*** Data section Section Begins ***

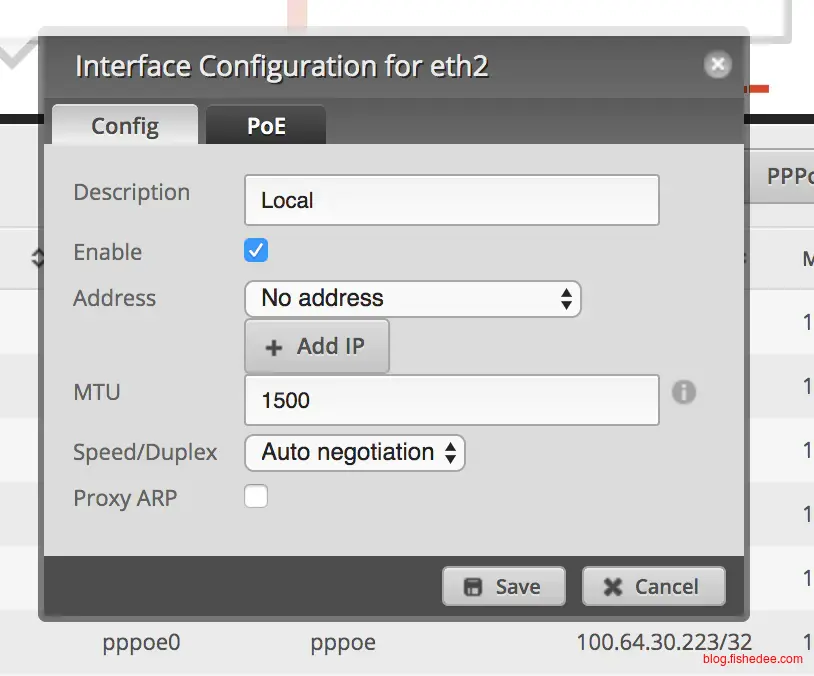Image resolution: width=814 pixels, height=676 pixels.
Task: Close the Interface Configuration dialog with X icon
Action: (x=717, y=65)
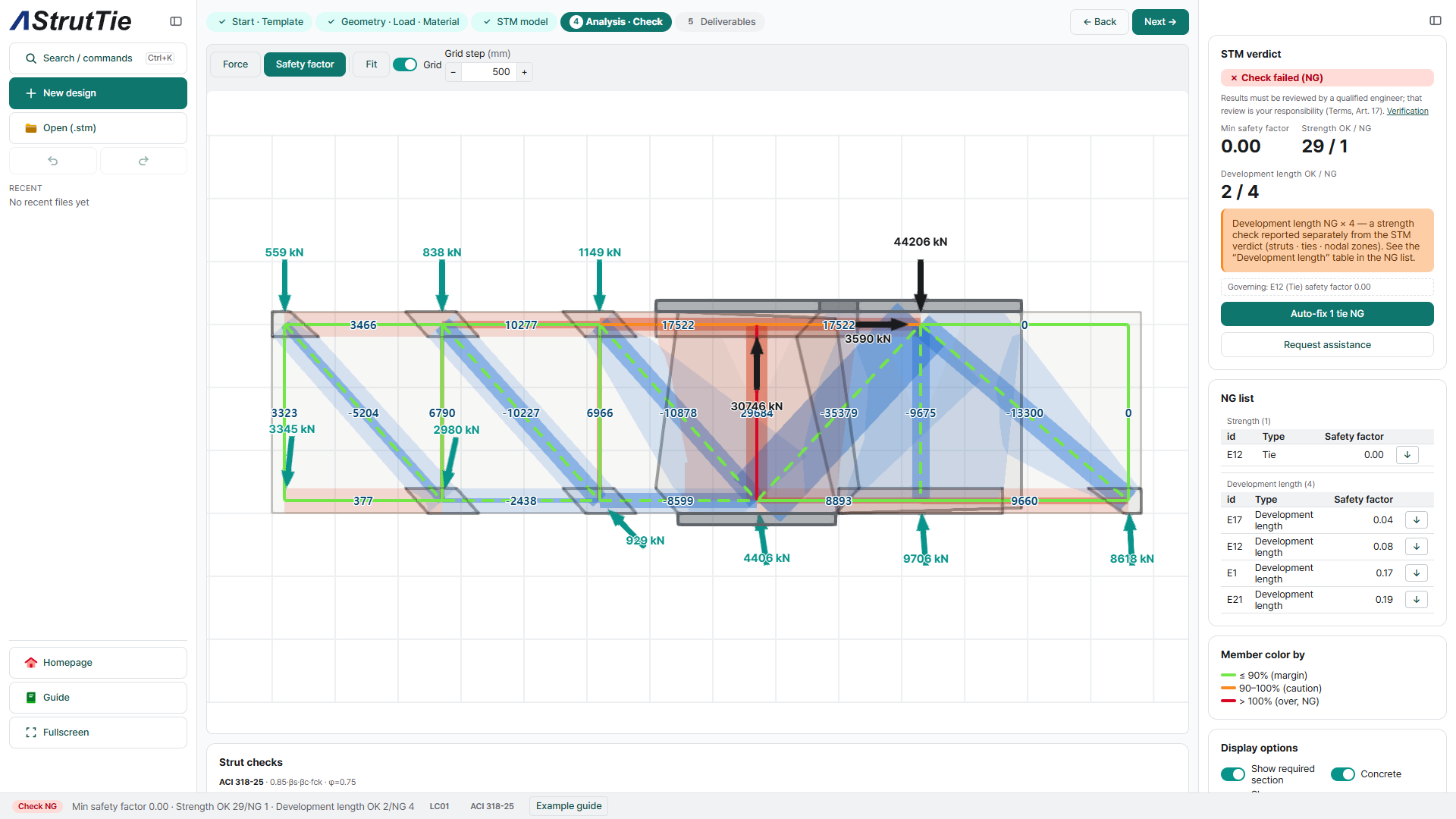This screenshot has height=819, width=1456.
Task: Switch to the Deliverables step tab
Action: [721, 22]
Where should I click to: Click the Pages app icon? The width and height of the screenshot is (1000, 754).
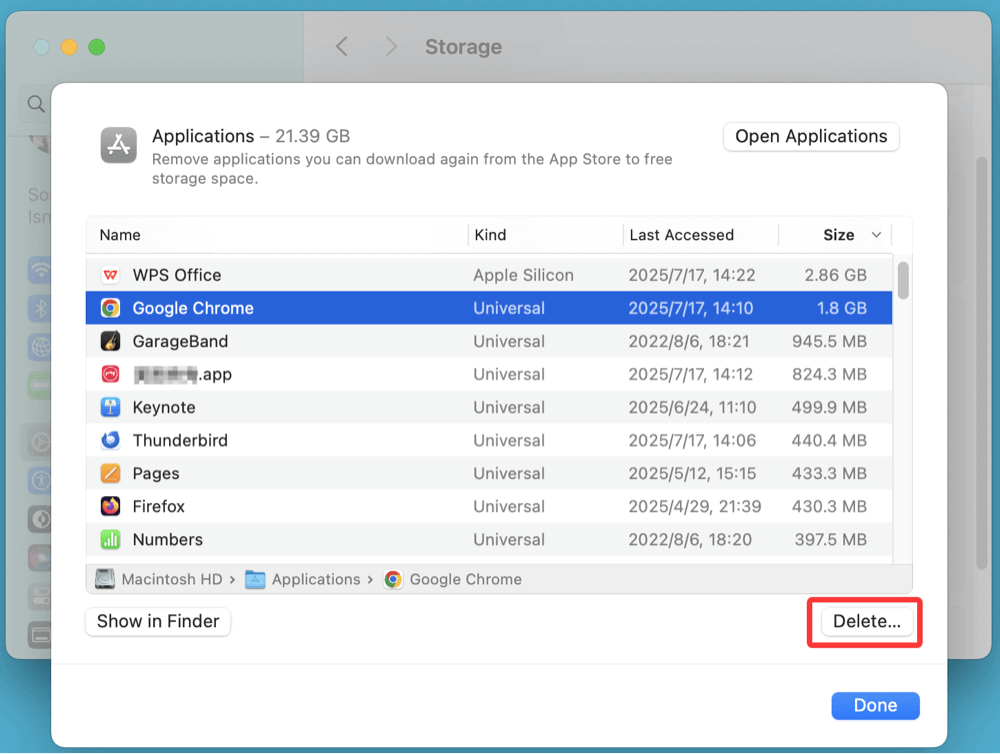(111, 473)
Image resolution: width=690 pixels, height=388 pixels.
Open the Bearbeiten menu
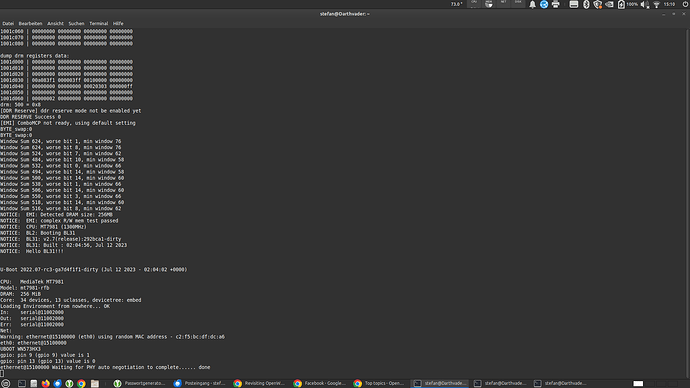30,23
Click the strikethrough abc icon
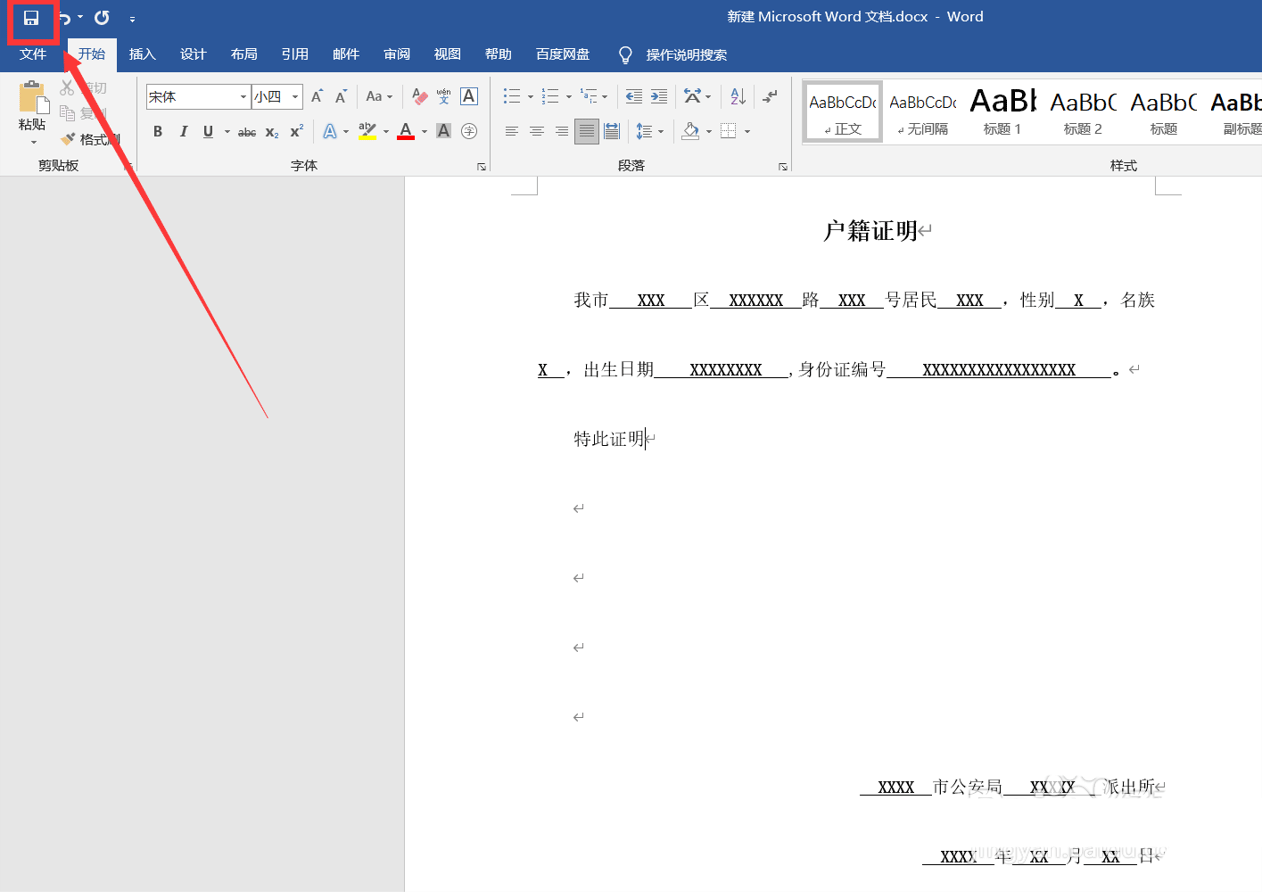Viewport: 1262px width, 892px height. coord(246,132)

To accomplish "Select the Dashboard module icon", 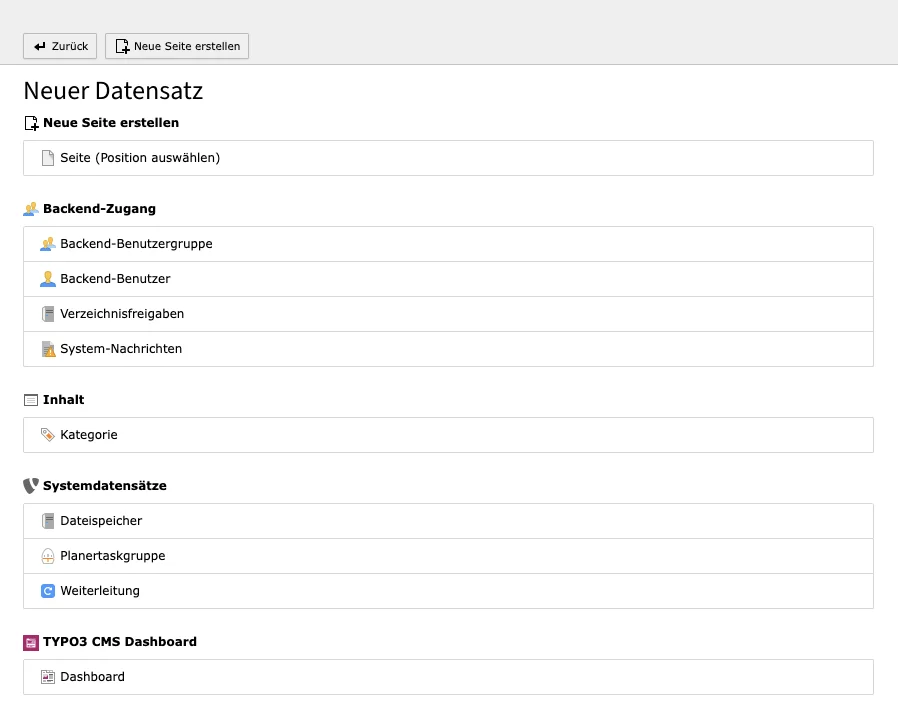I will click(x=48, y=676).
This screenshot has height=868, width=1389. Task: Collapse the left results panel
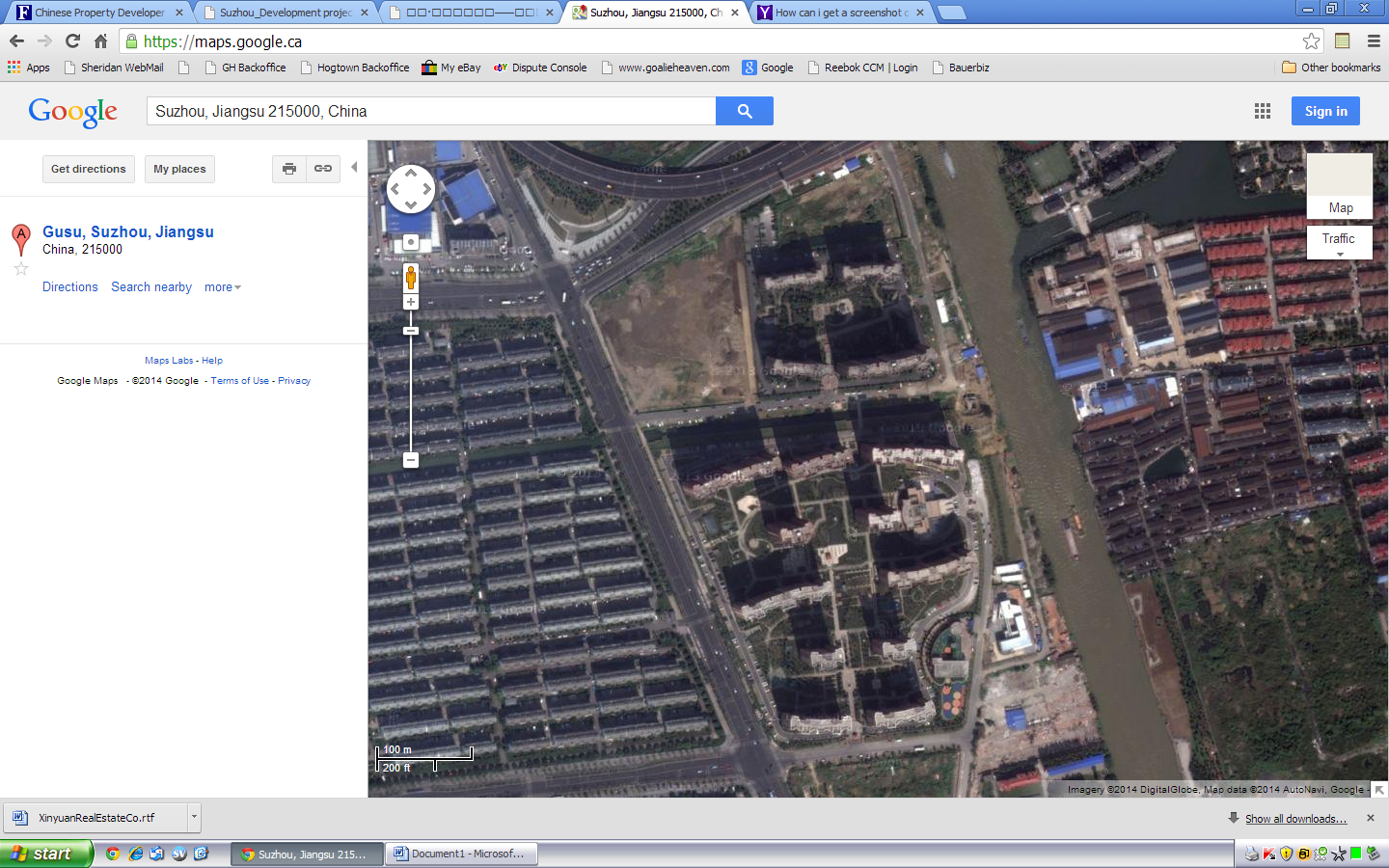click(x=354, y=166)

*** Data section Section Ends ***

At the line containing "This screenshot has height=868, width=1389.", begin reproducing the entries word for word, and continue through their last line. Leave out the pictures.

Solved exercise
This screenshot has height=868, width=1389. Task: Collapse the left results panel
click(x=354, y=166)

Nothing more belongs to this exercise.